A Newton–Krylov finite volume algorithm for the power-law non-Newtonian fluid flow using pseudo-compressibility technique

An implicit Newton–Krylov finite volume algorithm has been developed for efficient steady-state computation of the power-law non-Newtonian fluid flows. The pseudo-compressibility technique is used for the coupling of continuity and momentum equations. The spatial discretization is central (second-order) for both convective and diffusive terms and the accuracy of the solution is verified. The nine block diagonal Jacobian matrix (needed for implicit formulation) is computed directly through the flux differentiation. Five-diagonal and three-diagonal block matrices (the simplified versions of the main Jacobian matrix) are used with the ILU(0 & 1) and the Thomas linear solvers for preconditioning, respectively. The performance of the Newton-GMRES solver is examined in detail for different preconditioning strategies. The effects of the power-law behavior index and Re number on the convergence rate are also studied. The performance of the Newton-BiCGSTAB and the Newton-GMRES solvers are compared with each other. The results show, the ILU(1)/Newton-GMRES is the most efficient combination that is robust even in high Reynolds number shear-thinning fluid flow cases.
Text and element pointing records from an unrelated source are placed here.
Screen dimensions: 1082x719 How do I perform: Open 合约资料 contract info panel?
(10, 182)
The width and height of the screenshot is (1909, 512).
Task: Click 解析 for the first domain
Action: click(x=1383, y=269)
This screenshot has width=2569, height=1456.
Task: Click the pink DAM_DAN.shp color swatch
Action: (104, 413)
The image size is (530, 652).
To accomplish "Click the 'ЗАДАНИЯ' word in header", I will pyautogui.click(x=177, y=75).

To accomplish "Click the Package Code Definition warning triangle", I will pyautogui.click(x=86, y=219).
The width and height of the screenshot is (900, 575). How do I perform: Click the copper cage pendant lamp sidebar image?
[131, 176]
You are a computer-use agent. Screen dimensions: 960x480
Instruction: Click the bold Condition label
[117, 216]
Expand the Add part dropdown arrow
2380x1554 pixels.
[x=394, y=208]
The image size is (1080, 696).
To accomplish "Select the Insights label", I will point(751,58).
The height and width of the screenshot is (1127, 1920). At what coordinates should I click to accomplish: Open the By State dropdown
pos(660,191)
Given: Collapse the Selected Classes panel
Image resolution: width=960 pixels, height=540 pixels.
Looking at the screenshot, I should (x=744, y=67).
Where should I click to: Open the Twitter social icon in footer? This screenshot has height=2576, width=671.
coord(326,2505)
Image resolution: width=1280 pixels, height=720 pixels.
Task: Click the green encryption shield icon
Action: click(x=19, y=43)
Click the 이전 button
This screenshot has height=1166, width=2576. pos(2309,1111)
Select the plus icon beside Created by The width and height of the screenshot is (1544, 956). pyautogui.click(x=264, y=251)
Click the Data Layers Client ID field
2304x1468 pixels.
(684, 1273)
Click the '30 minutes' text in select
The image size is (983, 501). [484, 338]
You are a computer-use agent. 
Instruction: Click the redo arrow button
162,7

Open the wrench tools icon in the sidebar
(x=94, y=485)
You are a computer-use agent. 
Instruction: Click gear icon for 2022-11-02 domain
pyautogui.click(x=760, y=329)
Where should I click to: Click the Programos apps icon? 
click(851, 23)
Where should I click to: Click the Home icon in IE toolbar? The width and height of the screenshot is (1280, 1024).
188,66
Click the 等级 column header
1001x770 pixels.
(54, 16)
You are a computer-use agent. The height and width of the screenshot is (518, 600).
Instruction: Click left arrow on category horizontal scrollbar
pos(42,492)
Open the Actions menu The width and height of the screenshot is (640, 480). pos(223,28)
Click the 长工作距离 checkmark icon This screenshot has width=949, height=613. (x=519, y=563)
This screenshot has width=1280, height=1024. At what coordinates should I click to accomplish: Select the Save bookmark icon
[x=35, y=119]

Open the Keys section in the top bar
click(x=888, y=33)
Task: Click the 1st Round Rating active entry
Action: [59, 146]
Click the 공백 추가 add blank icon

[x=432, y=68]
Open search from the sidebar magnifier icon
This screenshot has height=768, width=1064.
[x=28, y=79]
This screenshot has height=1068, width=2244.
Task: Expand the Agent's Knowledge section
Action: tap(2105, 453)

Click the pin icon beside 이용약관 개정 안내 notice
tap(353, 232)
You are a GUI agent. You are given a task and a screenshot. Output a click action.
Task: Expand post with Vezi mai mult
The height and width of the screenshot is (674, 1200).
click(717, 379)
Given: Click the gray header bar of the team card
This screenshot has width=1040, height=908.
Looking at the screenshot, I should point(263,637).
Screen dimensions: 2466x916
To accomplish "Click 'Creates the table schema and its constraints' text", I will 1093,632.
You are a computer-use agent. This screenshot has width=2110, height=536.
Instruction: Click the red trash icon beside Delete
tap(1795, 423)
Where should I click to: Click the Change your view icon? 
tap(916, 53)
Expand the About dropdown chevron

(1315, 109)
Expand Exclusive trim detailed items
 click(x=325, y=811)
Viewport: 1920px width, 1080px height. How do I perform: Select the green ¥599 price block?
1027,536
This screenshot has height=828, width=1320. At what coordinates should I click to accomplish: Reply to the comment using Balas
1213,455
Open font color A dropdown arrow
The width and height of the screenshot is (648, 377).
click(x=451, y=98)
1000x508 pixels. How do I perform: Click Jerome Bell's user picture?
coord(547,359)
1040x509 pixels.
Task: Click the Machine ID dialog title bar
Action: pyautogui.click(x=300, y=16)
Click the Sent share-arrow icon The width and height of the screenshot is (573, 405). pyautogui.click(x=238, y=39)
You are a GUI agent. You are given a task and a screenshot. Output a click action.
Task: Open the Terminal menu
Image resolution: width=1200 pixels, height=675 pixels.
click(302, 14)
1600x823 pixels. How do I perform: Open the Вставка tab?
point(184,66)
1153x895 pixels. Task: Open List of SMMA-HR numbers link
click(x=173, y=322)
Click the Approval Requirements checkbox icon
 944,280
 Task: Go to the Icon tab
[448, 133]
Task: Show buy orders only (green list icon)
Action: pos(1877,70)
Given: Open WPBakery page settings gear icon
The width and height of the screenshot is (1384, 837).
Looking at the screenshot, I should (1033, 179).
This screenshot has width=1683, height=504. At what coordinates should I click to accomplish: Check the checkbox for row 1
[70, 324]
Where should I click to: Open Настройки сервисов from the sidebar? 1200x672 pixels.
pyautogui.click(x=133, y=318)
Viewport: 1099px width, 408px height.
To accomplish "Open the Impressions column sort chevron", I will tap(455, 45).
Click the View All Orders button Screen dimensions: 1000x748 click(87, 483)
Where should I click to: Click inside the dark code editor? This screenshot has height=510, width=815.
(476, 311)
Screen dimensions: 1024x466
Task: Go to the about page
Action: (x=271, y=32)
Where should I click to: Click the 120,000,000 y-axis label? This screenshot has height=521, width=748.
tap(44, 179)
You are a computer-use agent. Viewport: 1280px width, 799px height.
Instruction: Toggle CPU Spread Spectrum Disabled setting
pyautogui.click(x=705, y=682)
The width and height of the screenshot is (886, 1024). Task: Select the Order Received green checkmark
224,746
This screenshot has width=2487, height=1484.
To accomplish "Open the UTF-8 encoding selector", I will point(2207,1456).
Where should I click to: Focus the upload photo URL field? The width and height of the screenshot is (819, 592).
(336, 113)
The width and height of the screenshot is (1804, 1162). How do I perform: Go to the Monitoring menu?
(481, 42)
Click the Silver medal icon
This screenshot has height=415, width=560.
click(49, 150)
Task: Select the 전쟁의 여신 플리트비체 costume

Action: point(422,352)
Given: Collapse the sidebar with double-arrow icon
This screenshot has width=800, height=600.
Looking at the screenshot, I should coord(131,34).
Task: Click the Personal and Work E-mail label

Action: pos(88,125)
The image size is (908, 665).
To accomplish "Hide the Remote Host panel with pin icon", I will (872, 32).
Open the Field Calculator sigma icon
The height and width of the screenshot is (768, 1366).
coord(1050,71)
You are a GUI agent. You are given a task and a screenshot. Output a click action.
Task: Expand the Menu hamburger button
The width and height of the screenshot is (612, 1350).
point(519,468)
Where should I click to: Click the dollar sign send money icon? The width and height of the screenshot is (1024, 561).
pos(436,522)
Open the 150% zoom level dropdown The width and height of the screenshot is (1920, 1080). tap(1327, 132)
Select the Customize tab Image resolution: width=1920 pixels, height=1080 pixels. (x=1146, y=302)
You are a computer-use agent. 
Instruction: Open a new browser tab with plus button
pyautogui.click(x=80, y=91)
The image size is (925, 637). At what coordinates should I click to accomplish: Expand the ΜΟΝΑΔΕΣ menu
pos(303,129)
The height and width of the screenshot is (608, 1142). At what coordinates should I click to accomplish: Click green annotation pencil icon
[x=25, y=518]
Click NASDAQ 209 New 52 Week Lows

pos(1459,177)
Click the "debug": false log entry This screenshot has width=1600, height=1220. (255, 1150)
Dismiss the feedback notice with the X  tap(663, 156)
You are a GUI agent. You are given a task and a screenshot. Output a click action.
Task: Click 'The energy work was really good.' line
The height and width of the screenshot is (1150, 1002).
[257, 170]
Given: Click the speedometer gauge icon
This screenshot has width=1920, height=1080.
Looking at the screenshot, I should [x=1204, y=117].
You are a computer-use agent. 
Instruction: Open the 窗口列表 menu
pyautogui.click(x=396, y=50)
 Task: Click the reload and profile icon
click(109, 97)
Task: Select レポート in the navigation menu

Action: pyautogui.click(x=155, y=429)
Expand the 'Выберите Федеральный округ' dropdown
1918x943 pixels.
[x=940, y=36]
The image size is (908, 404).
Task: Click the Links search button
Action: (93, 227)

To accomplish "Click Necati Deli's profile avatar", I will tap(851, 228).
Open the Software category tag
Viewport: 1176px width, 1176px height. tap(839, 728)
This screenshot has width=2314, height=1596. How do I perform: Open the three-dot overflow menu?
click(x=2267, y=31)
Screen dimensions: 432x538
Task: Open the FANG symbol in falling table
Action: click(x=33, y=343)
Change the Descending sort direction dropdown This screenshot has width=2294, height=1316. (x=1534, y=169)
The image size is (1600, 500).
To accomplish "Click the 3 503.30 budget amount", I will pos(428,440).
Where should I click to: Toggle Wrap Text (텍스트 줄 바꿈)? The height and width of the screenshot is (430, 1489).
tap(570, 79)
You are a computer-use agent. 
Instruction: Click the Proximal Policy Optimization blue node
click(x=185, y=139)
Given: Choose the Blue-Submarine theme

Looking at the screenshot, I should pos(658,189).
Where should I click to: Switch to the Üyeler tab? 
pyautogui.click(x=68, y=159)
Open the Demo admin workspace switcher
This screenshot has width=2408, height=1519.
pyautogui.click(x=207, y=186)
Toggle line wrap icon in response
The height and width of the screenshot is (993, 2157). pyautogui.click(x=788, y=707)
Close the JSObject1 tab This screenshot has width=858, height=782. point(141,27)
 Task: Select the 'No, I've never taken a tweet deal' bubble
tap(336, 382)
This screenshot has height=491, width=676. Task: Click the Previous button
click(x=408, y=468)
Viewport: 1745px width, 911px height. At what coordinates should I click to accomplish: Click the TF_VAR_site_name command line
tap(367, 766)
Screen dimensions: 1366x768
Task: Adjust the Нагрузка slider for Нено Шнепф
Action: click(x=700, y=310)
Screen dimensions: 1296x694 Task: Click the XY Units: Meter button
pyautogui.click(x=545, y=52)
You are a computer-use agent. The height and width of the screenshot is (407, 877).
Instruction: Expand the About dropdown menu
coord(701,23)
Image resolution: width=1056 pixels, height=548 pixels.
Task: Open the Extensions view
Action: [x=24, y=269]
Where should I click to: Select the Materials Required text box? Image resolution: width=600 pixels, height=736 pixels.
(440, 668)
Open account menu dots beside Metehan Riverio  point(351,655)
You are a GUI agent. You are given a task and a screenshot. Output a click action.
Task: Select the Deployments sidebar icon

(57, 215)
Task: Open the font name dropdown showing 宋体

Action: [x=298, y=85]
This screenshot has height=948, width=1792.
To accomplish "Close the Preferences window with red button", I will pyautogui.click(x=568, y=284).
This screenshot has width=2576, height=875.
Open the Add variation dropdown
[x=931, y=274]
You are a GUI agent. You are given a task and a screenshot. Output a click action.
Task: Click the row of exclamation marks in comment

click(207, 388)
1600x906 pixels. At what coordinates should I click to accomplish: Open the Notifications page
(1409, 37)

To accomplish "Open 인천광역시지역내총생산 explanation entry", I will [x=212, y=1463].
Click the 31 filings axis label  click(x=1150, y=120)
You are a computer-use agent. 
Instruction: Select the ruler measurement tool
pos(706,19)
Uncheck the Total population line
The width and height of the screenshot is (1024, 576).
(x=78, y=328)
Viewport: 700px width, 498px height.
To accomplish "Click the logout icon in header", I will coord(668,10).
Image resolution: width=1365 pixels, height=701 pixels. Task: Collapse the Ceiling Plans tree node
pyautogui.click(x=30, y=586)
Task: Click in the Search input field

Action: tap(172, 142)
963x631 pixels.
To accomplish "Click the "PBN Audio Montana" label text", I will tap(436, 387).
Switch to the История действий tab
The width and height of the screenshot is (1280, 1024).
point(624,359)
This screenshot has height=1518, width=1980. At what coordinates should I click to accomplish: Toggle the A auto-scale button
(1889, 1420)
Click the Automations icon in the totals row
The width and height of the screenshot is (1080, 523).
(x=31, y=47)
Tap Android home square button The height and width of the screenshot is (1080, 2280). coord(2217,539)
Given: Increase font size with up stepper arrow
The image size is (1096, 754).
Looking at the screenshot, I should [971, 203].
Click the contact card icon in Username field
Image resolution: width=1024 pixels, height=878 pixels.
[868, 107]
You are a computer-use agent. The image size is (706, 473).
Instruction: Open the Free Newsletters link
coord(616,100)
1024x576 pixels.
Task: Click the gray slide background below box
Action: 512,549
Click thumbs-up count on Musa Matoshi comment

► A Newton–Krylov finite volume algorithm has been developed for the power-law fluid flows. ► Pseudo-compressibility is used for the coupling of the incompressible equations. ► The performance of the Newton-GMRES and BICGSTAB solvers are examined in detail. ► The effects of the power-law index and Re on the convergence rate are also studied. ► The ILU(1)/Newton-GMRES is the robust solver even in high Re shear-thinning flow.